Ministers routinely have discussions with senior military officers on a wide range of issues, including vehicle protection. The advantages in blast protection that can be provided by a V-shaped hull are well understood and Mastiff, Ridgback and the new Wolfhound vehicle all incorporate this into their design. The vehicle selected for the new light protected patrol vehicle will also have a V-shaped hull. It would, however, be an oversimplification to suggest that vehicle protection is driven solely by hull design. The type of protection used on any given vehicle is very much driven by the capability the vehicle is designed to meet and the threat it is expected to face.
I am grateful to my hon. Friend for that answer, but as he will know that has not always been the case. There was originally some resistance from the Army to introducing the V-shaped hull vehicles and if it had not been for the work of people such as Ann Winterton in this Chamber, as I am sure he recognises, they might never have been introduced. Given that, will the Minister assure us that when the troops finally withdraw from Afghanistan, the Government will not dispose of these vehicles in favour of the prehistoric design of the future rapid effect system’s vehicles?
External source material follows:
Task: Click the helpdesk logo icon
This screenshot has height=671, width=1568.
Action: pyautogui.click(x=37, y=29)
It is a great pleasure to join my hon. Friend in paying tribute to Ann Winterton, whose sterling work on this issue and many others in this House has made a contribution to the happier place that we are in than might otherwise have been the case. Commanders probably now have the range of vehicles they need to cope with the different threats they face in theatre. My hon. Friend is absolutely right to emphasise the importance of ensuring that once the Afghan war is over we learn the lessons and have the appropriate range of vehicles in place to ensure that we can deal with future threats, too.
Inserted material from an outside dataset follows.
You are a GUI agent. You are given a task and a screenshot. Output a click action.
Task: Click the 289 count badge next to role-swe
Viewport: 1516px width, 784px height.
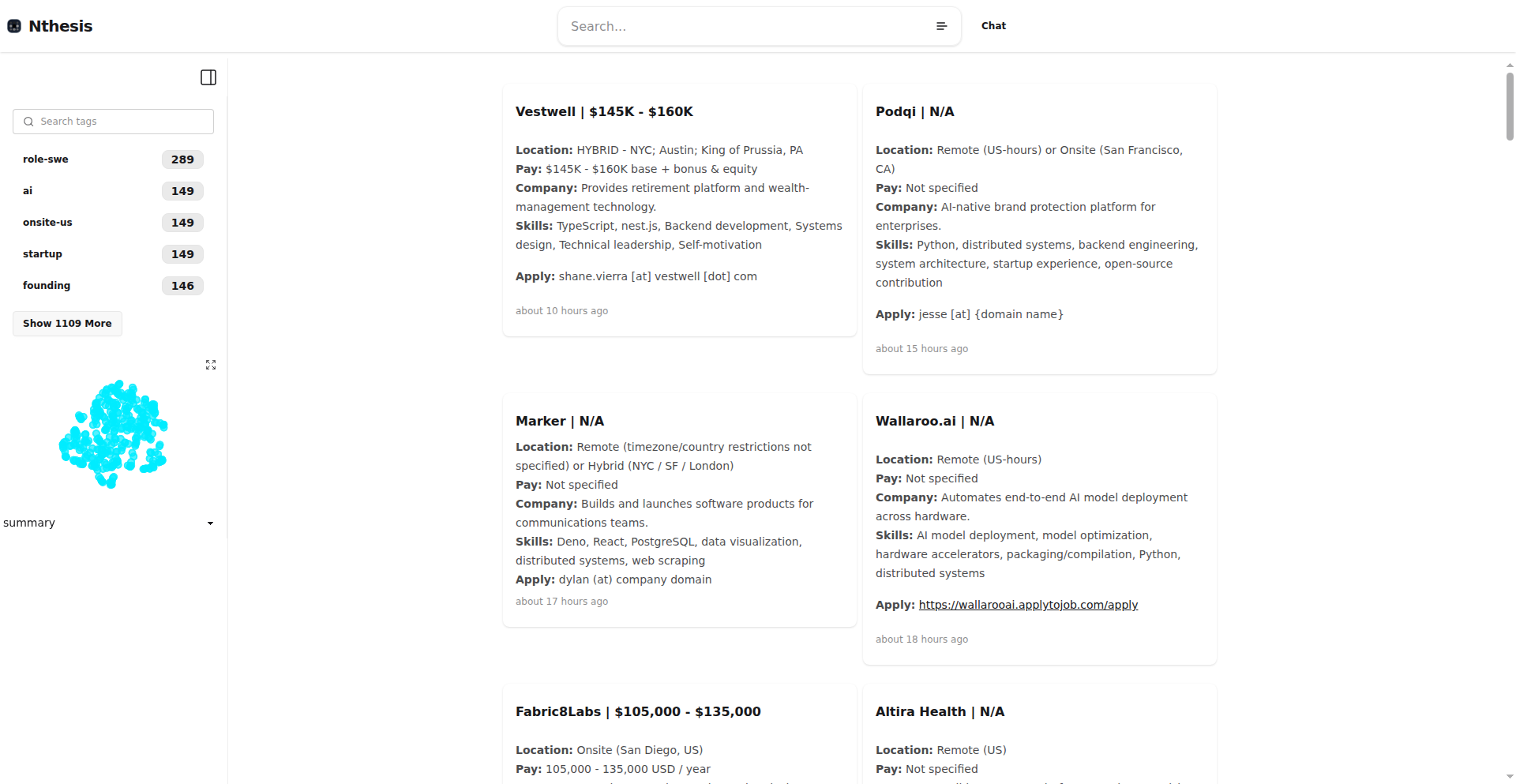pyautogui.click(x=182, y=159)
Given that the question of deployment depends very much on availability and reliability—not only of our vehicles and equipment but of those of our allies—and given that aircraft carriers are V-shaped vehicles—[Interruption.] They are undoubtedly V-shaped vehicles; there is no doubt about that at all. What views does the Minister have on the fact that the French aircraft carrier, Charles de Gaulle, has broken down yet again and is not available?
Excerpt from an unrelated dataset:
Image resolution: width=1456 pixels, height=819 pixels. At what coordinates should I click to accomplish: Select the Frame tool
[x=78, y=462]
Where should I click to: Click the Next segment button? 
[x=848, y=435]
Mr Speaker, your characteristic generosity has allowed the hon. Gentleman to proceed with his question. I am not sure that a carrier is a vehicle, but never mind—we will let that go. I hear what the hon. Gentleman says and, like him, I wish we could buy three of our own aircraft carriers; he challenged me on this on Monday. We cannot do that, I am afraid, and I think we have adequate arrangements in place to sustain carrier strike in the future.